JOB — Please convert all of the material below into a Markdown table with the columns "Number" and "Entry", giving each line its own numbered row and leaving out blank lines.
───
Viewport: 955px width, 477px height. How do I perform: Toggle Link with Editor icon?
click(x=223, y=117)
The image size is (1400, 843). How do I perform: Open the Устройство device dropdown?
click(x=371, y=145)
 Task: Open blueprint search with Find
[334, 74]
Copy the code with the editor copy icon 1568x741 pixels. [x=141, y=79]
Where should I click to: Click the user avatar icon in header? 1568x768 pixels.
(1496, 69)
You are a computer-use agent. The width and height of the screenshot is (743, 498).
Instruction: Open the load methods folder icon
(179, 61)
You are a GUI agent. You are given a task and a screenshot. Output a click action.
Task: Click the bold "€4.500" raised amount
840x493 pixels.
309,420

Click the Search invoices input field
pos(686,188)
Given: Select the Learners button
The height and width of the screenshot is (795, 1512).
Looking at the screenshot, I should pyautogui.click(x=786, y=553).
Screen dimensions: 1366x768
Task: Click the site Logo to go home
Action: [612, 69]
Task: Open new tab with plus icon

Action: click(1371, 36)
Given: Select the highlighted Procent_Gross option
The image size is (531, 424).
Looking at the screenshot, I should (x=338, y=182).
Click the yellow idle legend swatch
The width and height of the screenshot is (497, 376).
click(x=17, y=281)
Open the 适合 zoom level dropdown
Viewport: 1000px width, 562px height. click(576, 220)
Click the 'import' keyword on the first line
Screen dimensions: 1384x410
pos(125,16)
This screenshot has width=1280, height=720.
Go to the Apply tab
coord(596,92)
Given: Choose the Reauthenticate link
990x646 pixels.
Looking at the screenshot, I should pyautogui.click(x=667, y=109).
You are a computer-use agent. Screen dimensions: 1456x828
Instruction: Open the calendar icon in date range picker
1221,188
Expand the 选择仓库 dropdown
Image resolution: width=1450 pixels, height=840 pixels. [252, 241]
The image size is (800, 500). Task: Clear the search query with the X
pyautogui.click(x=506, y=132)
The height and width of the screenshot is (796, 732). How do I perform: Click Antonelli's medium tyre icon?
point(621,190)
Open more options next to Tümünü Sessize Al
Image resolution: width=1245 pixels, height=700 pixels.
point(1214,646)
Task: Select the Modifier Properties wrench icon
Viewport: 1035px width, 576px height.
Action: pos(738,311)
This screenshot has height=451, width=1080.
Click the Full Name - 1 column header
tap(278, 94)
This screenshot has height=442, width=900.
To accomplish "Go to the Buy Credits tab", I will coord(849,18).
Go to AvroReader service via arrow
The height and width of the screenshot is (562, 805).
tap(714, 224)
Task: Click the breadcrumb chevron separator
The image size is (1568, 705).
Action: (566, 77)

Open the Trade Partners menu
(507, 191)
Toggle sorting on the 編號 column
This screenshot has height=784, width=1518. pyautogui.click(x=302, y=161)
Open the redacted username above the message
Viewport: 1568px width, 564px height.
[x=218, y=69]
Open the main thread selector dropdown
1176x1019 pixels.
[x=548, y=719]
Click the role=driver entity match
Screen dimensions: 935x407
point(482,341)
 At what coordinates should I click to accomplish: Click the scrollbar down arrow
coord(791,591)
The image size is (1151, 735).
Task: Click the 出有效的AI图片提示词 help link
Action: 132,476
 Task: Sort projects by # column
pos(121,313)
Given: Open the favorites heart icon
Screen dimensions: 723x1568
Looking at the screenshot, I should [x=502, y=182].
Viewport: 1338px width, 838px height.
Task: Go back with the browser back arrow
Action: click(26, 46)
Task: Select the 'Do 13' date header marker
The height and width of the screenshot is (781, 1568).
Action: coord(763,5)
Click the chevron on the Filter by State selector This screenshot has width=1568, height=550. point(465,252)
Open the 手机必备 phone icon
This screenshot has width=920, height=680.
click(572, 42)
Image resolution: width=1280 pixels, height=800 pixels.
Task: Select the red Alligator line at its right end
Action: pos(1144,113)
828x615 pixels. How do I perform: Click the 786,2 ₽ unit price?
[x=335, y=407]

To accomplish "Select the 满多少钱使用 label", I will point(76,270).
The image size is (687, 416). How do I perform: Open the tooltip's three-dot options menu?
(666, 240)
───
RESPONSE —
| Number | Entry |
|---|---|
| 1 | Viewport: 955px width, 477px height. How do I perform: Toggle Link with Editor icon? |
| 2 | click(x=223, y=117) |
| 3 | The image size is (1400, 843). How do I perform: Open the Устройство device dropdown? |
| 4 | click(x=371, y=145) |
| 5 |  Task: Open blueprint search with Find |
| 6 | [334, 74] |
| 7 | Copy the code with the editor copy icon 1568x741 pixels. [x=141, y=79] |
| 8 | Where should I click to: Click the user avatar icon in header? 1568x768 pixels. |
| 9 | (1496, 69) |
| 10 | You are a computer-use agent. The width and height of the screenshot is (743, 498). |
| 11 | Instruction: Open the load methods folder icon |
| 12 | (179, 61) |
| 13 | You are a GUI agent. You are given a task and a screenshot. Output a click action. |
| 14 | Task: Click the bold "€4.500" raised amount |
| 15 | 840x493 pixels. |
| 16 | 309,420 |
| 17 | Click the Search invoices input field |
| 18 | pos(686,188) |
| 19 | Given: Select the Learners button |
| 20 | The height and width of the screenshot is (795, 1512). |
| 21 | Looking at the screenshot, I should pyautogui.click(x=786, y=553). |
| 22 | Screen dimensions: 1366x768 |
| 23 | Task: Click the site Logo to go home |
| 24 | Action: [612, 69] |
| 25 | Task: Open new tab with plus icon |
| 26 | Action: click(1371, 36) |
| 27 | Given: Select the highlighted Procent_Gross option |
| 28 | The image size is (531, 424). |
| 29 | Looking at the screenshot, I should (x=338, y=182). |
| 30 | Click the yellow idle legend swatch |
| 31 | The width and height of the screenshot is (497, 376). |
| 32 | click(x=17, y=281) |
| 33 | Open the 适合 zoom level dropdown |
| 34 | Viewport: 1000px width, 562px height. click(576, 220) |
| 35 | Click the 'import' keyword on the first line |
| 36 | Screen dimensions: 1384x410 |
| 37 | pos(125,16) |
| 38 | This screenshot has width=1280, height=720. |
| 39 | Go to the Apply tab |
| 40 | coord(596,92) |
| 41 | Given: Choose the Reauthenticate link |
| 42 | 990x646 pixels. |
| 43 | Looking at the screenshot, I should pyautogui.click(x=667, y=109). |
| 44 | You are a computer-use agent. Screen dimensions: 1456x828 |
| 45 | Instruction: Open the calendar icon in date range picker |
| 46 | 1221,188 |
| 47 | Expand the 选择仓库 dropdown |
| 48 | Image resolution: width=1450 pixels, height=840 pixels. [252, 241] |
| 49 | The image size is (800, 500). Task: Clear the search query with the X |
| 50 | pyautogui.click(x=506, y=132) |
| 51 | The height and width of the screenshot is (796, 732). How do I perform: Click Antonelli's medium tyre icon? |
| 52 | point(621,190) |
| 53 | Open more options next to Tümünü Sessize Al |
| 54 | Image resolution: width=1245 pixels, height=700 pixels. |
| 55 | point(1214,646) |
| 56 | Task: Select the Modifier Properties wrench icon |
| 57 | Viewport: 1035px width, 576px height. |
| 58 | Action: pos(738,311) |
| 59 | This screenshot has height=451, width=1080. |
| 60 | Click the Full Name - 1 column header |
| 61 | tap(278, 94) |
| 62 | This screenshot has height=442, width=900. |
| 63 | To accomplish "Go to the Buy Credits tab", I will coord(849,18). |
| 64 | Go to AvroReader service via arrow |
| 65 | The height and width of the screenshot is (562, 805). |
| 66 | tap(714, 224) |
| 67 | Task: Click the breadcrumb chevron separator |
| 68 | The image size is (1568, 705). |
| 69 | Action: (566, 77) |
| 70 | Open the Trade Partners menu |
| 71 | (507, 191) |
| 72 | Toggle sorting on the 編號 column |
| 73 | This screenshot has height=784, width=1518. pyautogui.click(x=302, y=161) |
| 74 | Open the redacted username above the message |
| 75 | Viewport: 1568px width, 564px height. |
| 76 | [x=218, y=69] |
| 77 | Open the main thread selector dropdown |
| 78 | 1176x1019 pixels. |
| 79 | [x=548, y=719] |
| 80 | Click the role=driver entity match |
| 81 | Screen dimensions: 935x407 |
| 82 | point(482,341) |
| 83 |  At what coordinates should I click to accomplish: Click the scrollbar down arrow |
| 84 | coord(791,591) |
| 85 | The image size is (1151, 735). |
| 86 | Task: Click the 出有效的AI图片提示词 help link |
| 87 | Action: 132,476 |
| 88 |  Task: Sort projects by # column |
| 89 | pos(121,313) |
| 90 | Given: Open the favorites heart icon |
| 91 | Screen dimensions: 723x1568 |
| 92 | Looking at the screenshot, I should [x=502, y=182]. |
| 93 | Viewport: 1338px width, 838px height. |
| 94 | Task: Go back with the browser back arrow |
| 95 | Action: click(26, 46) |
| 96 | Task: Select the 'Do 13' date header marker |
| 97 | The height and width of the screenshot is (781, 1568). |
| 98 | Action: coord(763,5) |
| 99 | Click the chevron on the Filter by State selector This screenshot has width=1568, height=550. point(465,252) |
| 100 | Open the 手机必备 phone icon |
| 101 | This screenshot has width=920, height=680. |
| 102 | click(572, 42) |
| 103 | Image resolution: width=1280 pixels, height=800 pixels. |
| 104 | Task: Select the red Alligator line at its right end |
| 105 | Action: pos(1144,113) |
| 106 | 828x615 pixels. How do I perform: Click the 786,2 ₽ unit price? |
| 107 | [x=335, y=407] |
| 108 | To accomplish "Select the 满多少钱使用 label", I will point(76,270). |
| 109 | The image size is (687, 416). How do I perform: Open the tooltip's three-dot options menu? |
| 110 | (666, 240) |